SET EXERCISE A: In the article on climate change and vacations, how large is the National Science Foundation grant to Michigan State University?
SET EXERCISE B: Output everything in the listing from the line containing "Given: Switch to the AI 翻译 tab" down to the line containing "should pyautogui.click(x=279, y=75)." as a Markdown table with the columns Row and Line. Give each line its own numbered row and leave out blank lines.

SELECTED EXTRACT:
Will Climate Change Ruin Your Vacation?

Climate change could alter your travel plans in the not too distant future — including the face of world tourism destinations, how visitors get there, and who gets to go.

A new report by the British tourism industry and a sustainability think tank, Forum for the Future, warns the impact of climate change could degrade now-popular vacation hot spots.

Among the scenarios imagined is a type of “doomsday” see-it-while-you can rush to visit natural resources before they disappear; the high cost of a “green” travel and climate-related political instability in some destination countries may also threaten the industry.

Another study on the issue is just kicking off at Michigan State University, where a $1.5 million grant from the National Science Foundation will be used to examine climate-change impacts on global industries such as tourism.

Yet destinations around the United States and the world may already be feeling the effects.

SUPPLIED RECORDS:
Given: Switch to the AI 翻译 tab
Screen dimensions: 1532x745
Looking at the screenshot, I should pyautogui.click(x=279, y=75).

* * *

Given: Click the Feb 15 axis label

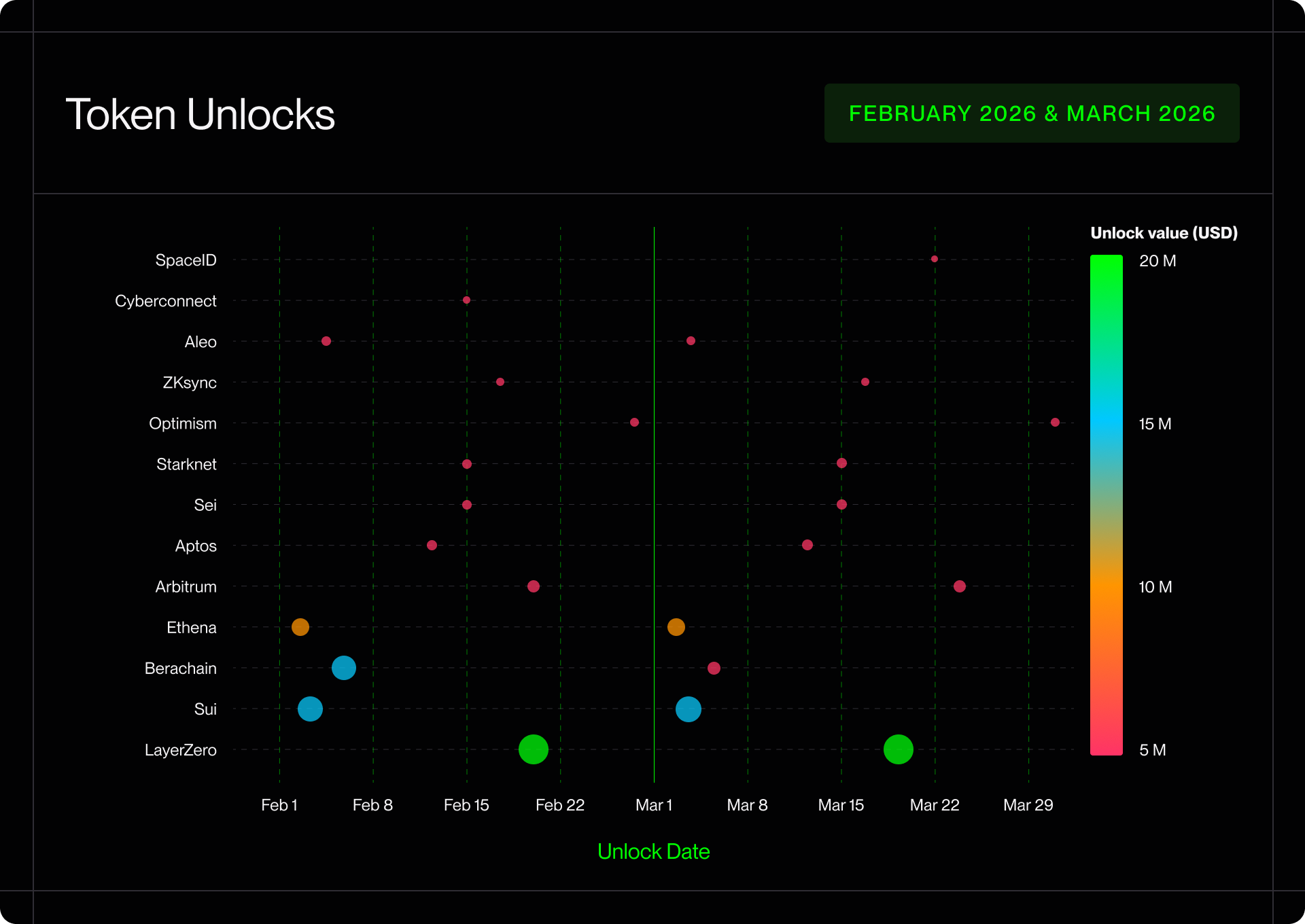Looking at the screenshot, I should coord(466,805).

* * *

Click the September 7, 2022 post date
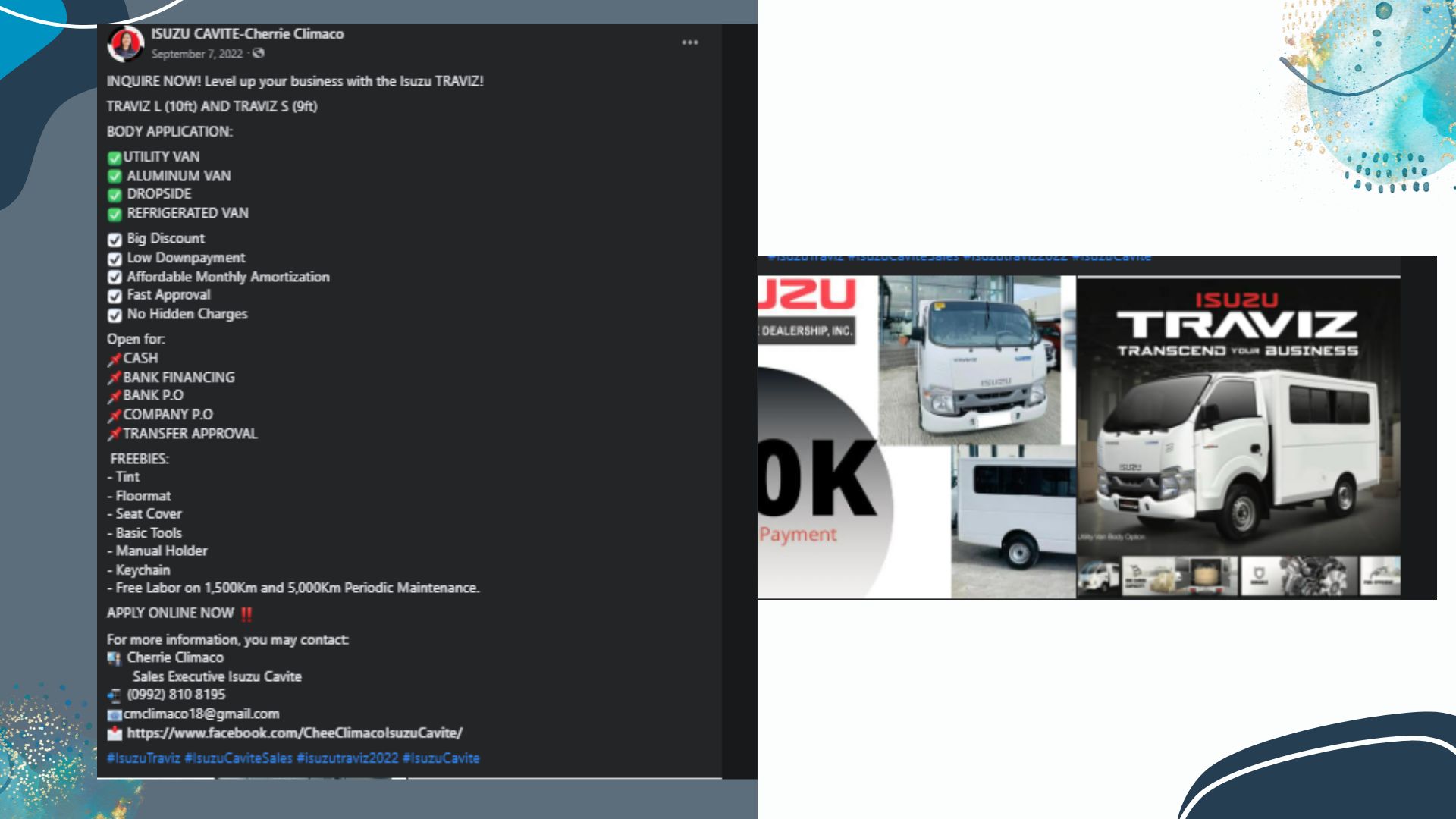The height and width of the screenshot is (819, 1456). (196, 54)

EXERCISE SOLUTION A: $1.5 million.

EXERCISE SOLUTION B:
| Row | Line |
|---|---|
| 1 | Given: Switch to the AI 翻译 tab |
| 2 | Screen dimensions: 1532x745 |
| 3 | Looking at the screenshot, I should pyautogui.click(x=279, y=75). |